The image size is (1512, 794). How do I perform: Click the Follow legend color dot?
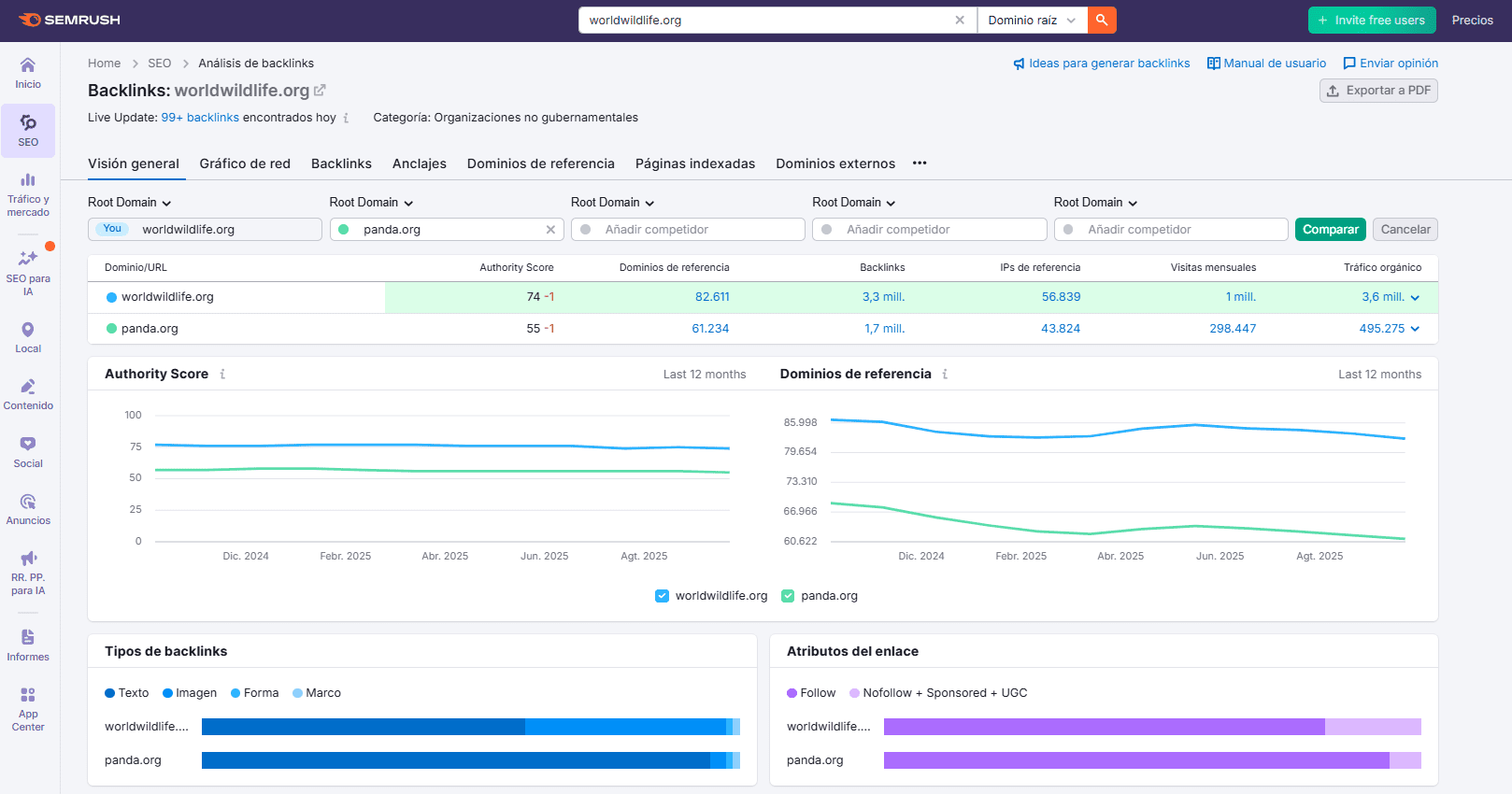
* * * * * * *
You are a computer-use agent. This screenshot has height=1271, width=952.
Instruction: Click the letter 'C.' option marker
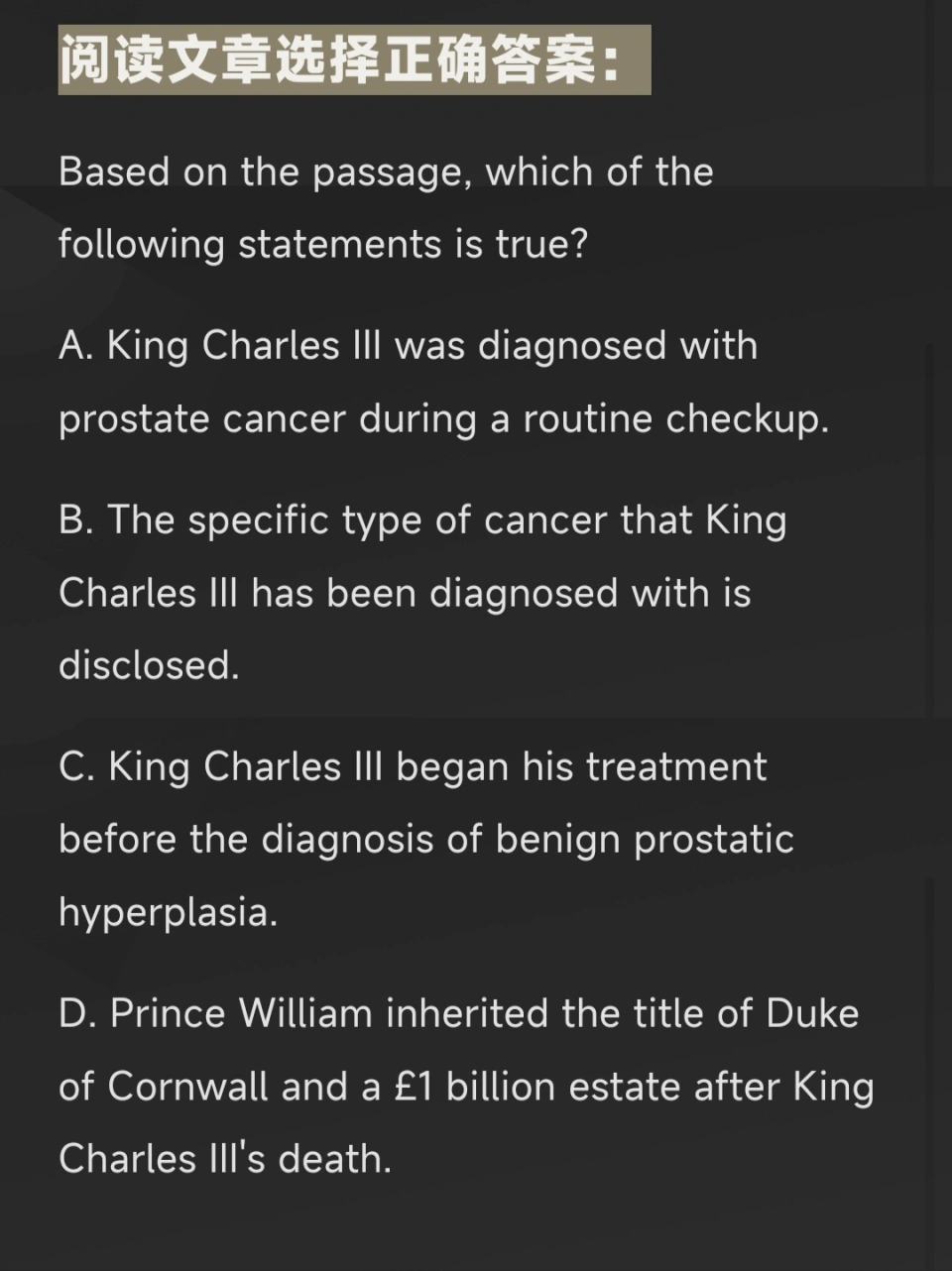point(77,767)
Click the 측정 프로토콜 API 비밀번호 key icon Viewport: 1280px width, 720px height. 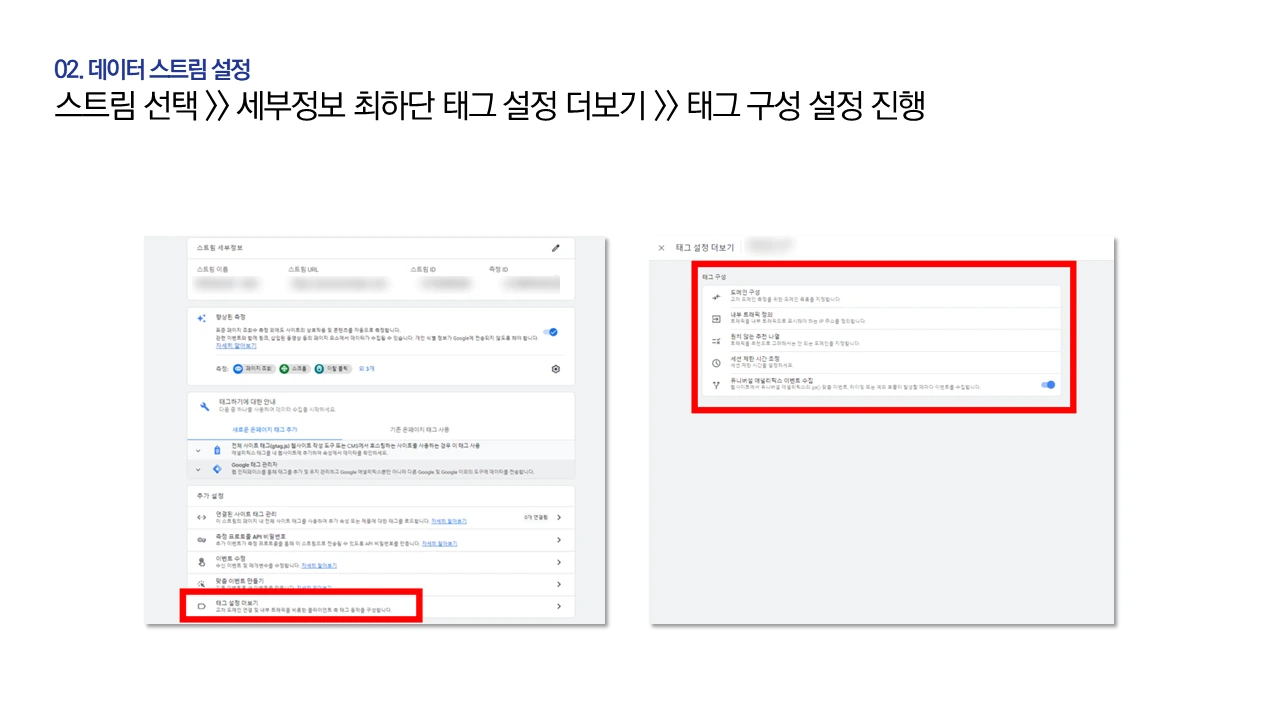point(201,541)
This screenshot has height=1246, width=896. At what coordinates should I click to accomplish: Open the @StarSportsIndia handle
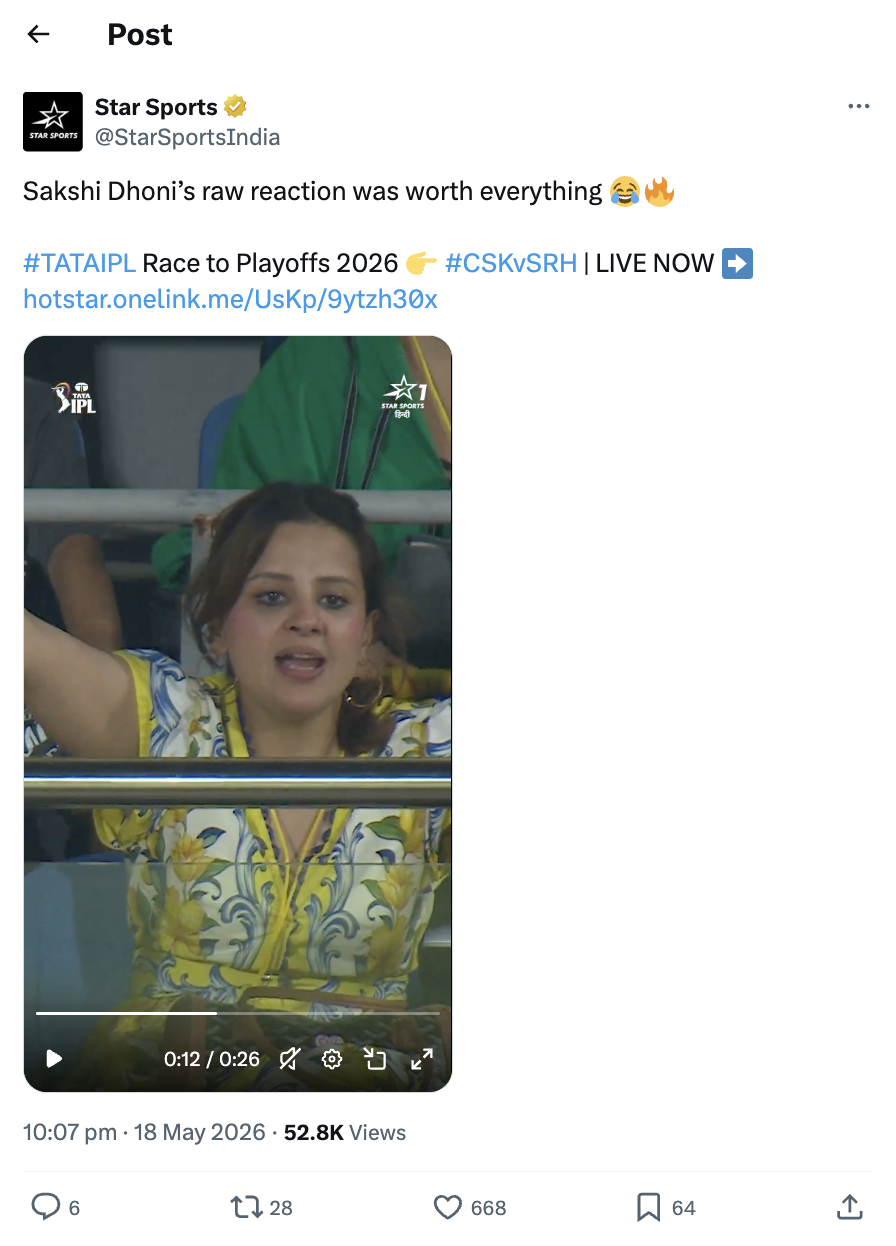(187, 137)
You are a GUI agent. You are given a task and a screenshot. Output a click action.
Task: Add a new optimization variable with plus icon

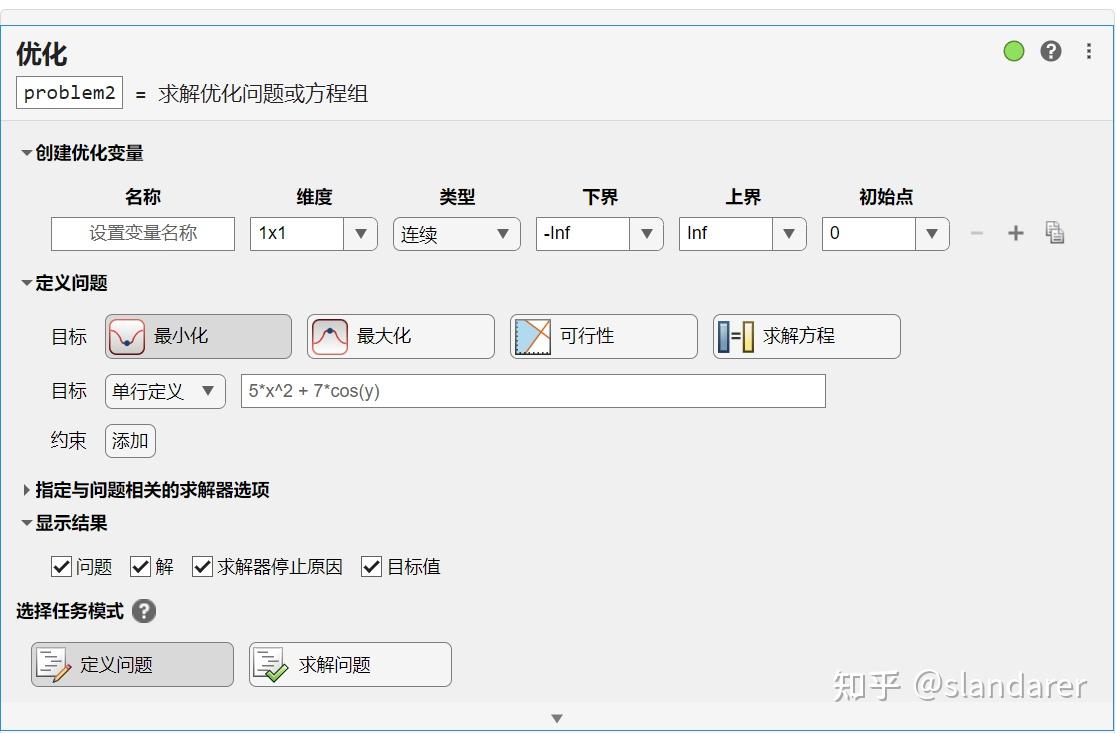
* * * * * * *
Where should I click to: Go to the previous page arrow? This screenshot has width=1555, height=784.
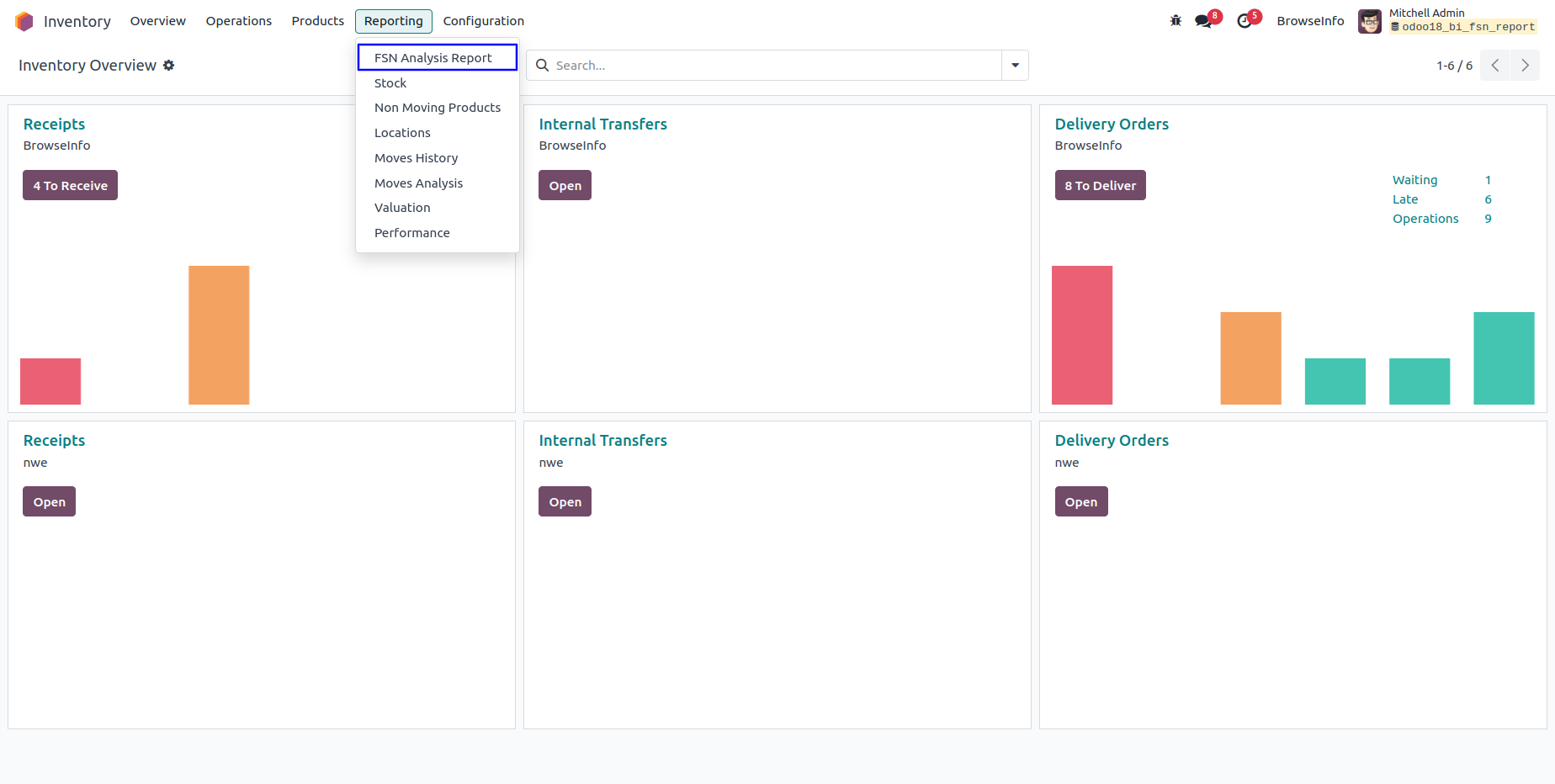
* * * * * * *
■ **PROBLEM DESCRIPTION**
Every line above that contains the word "agent" should be reported.

■ **SOLUTION BELOW**
You are a computer-use agent. This screenshot has height=1271, width=952.
You are a GUI agent. You are given a task and a screenshot. Output a click action.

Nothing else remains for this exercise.